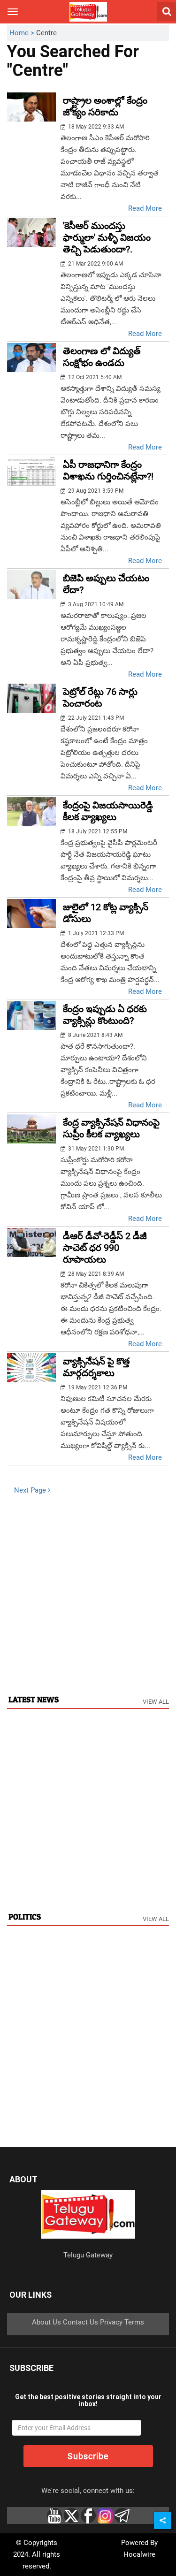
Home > (22, 33)
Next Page (31, 1490)
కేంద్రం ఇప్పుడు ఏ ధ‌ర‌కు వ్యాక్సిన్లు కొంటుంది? (105, 1014)
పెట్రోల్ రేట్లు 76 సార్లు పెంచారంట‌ (100, 697)
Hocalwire (139, 2554)
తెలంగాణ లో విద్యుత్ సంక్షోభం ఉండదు (102, 356)
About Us (46, 2322)
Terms (134, 2322)
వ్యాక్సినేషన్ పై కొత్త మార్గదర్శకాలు (96, 1367)
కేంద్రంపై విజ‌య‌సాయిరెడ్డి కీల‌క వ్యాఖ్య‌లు (108, 811)
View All (156, 1701)
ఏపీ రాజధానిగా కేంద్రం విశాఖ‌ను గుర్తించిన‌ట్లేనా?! (108, 470)
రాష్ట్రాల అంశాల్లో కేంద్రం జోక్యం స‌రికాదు (105, 106)
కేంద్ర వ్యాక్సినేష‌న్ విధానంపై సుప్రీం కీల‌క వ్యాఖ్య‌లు (111, 1128)
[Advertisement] (88, 1594)
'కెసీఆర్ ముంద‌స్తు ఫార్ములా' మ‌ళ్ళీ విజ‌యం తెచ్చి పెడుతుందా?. (107, 237)
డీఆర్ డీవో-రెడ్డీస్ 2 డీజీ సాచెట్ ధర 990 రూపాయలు (105, 1247)
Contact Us (80, 2322)
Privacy (111, 2322)
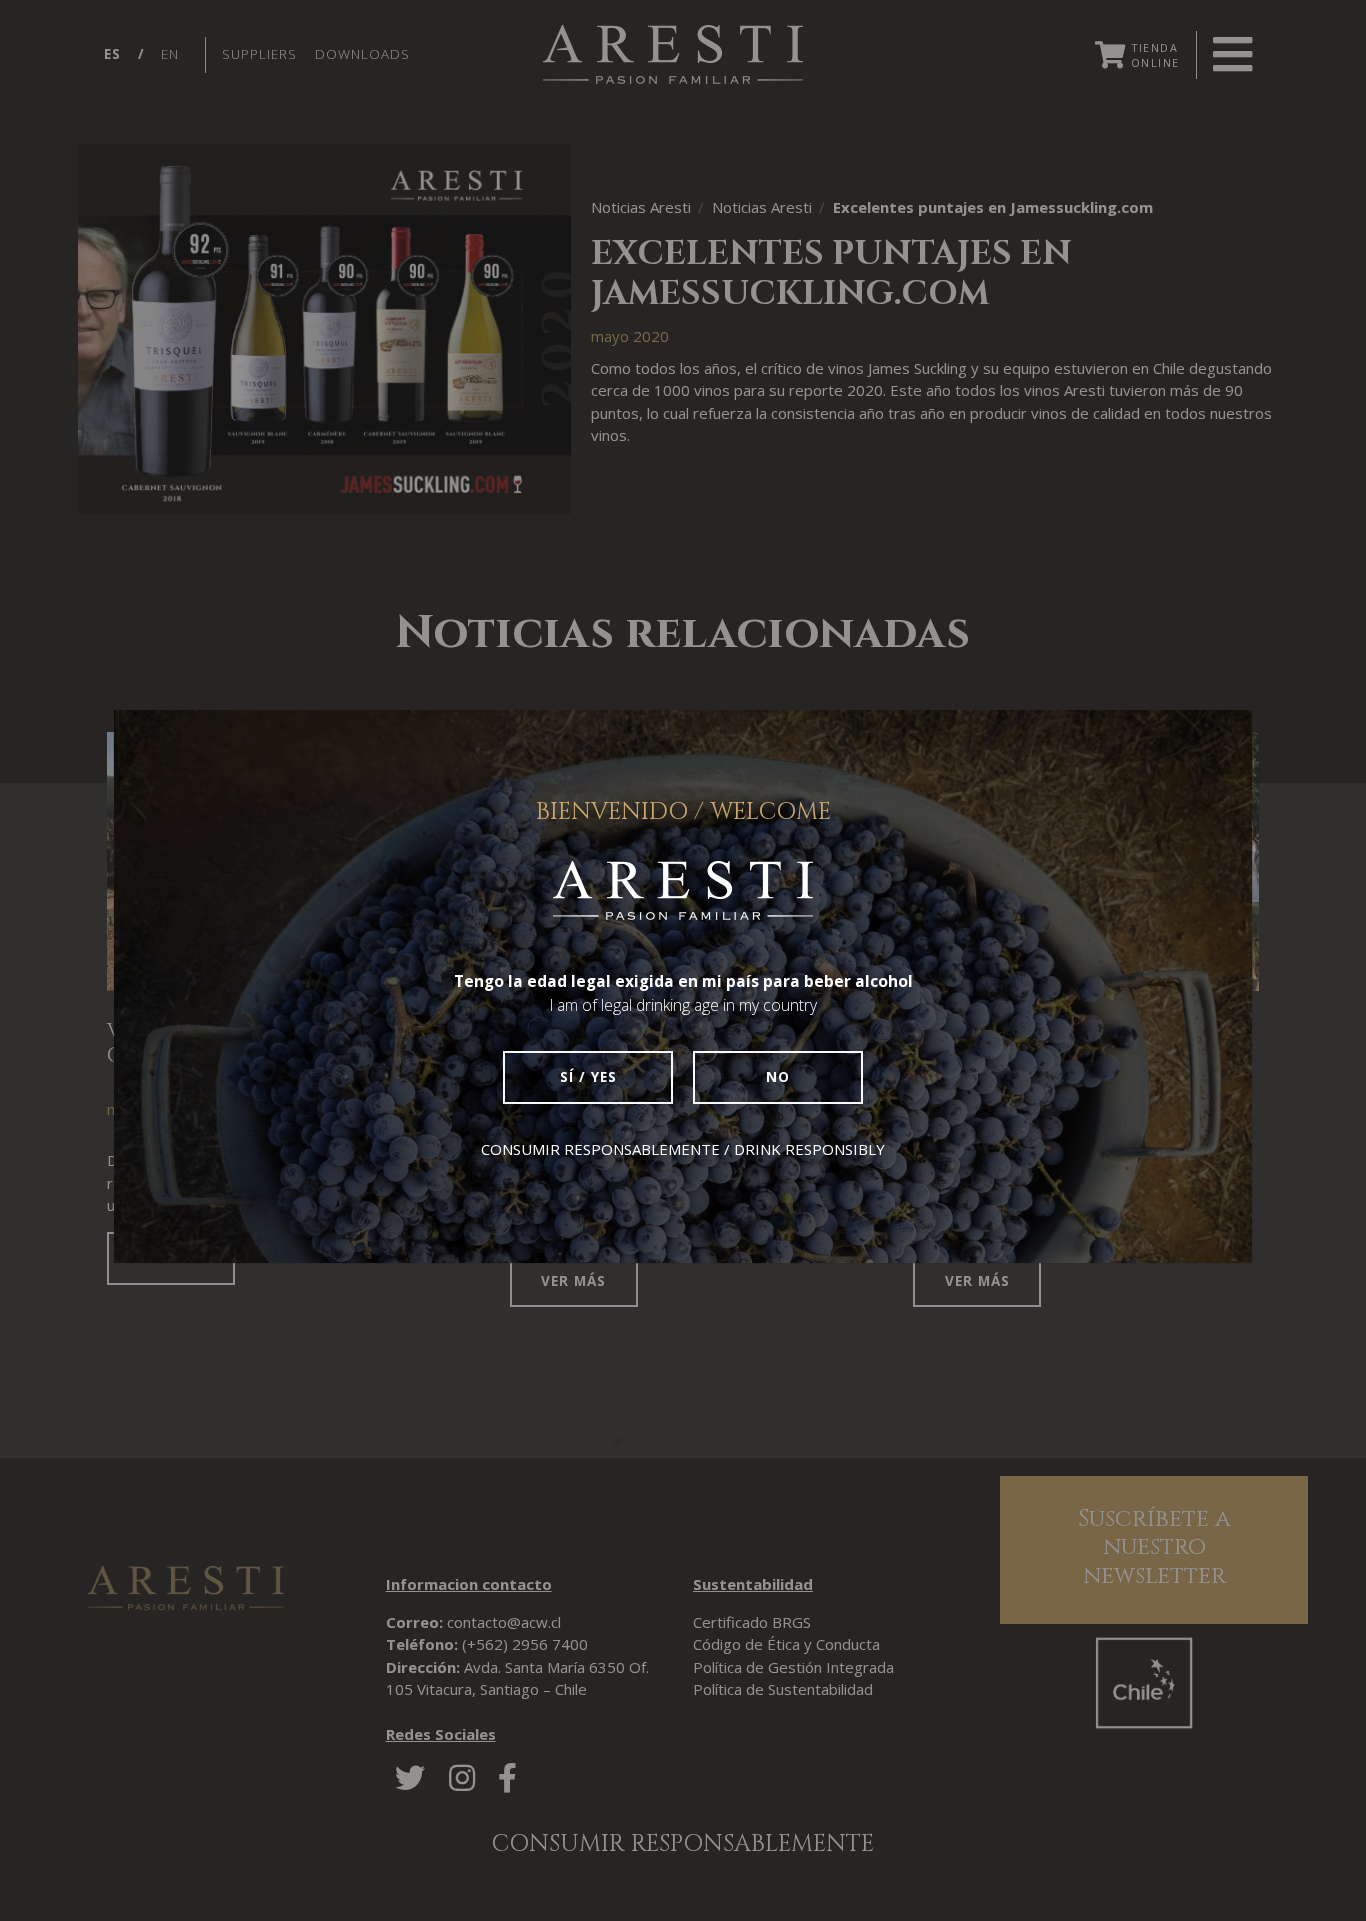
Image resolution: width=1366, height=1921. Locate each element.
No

++++++++

* [Your objective]:
Only the lines from the line containing "కేంద్ర వ్యాక్సినేష‌న్ విధానంపై" through the end of the material should be retyped, exactly and in full, with no pictures.

* [Answer space]:
కేంద్ర వ్యాక్సినేష‌న్ విధానంపై సుప్రీం కీల‌క వ్యాఖ్య‌లు (111, 1128)
[Advertisement] (88, 1594)
'కెసీఆర్ ముంద‌స్తు ఫార్ములా' మ‌ళ్ళీ విజ‌యం తెచ్చి పెడుతుందా?. (107, 237)
డీఆర్ డీవో-రెడ్డీస్ 2 డీజీ సాచెట్ ధర 990 రూపాయలు (105, 1247)
Contact Us (80, 2322)
Privacy (111, 2322)
Image resolution: width=1366, height=1921. Locate each element.
No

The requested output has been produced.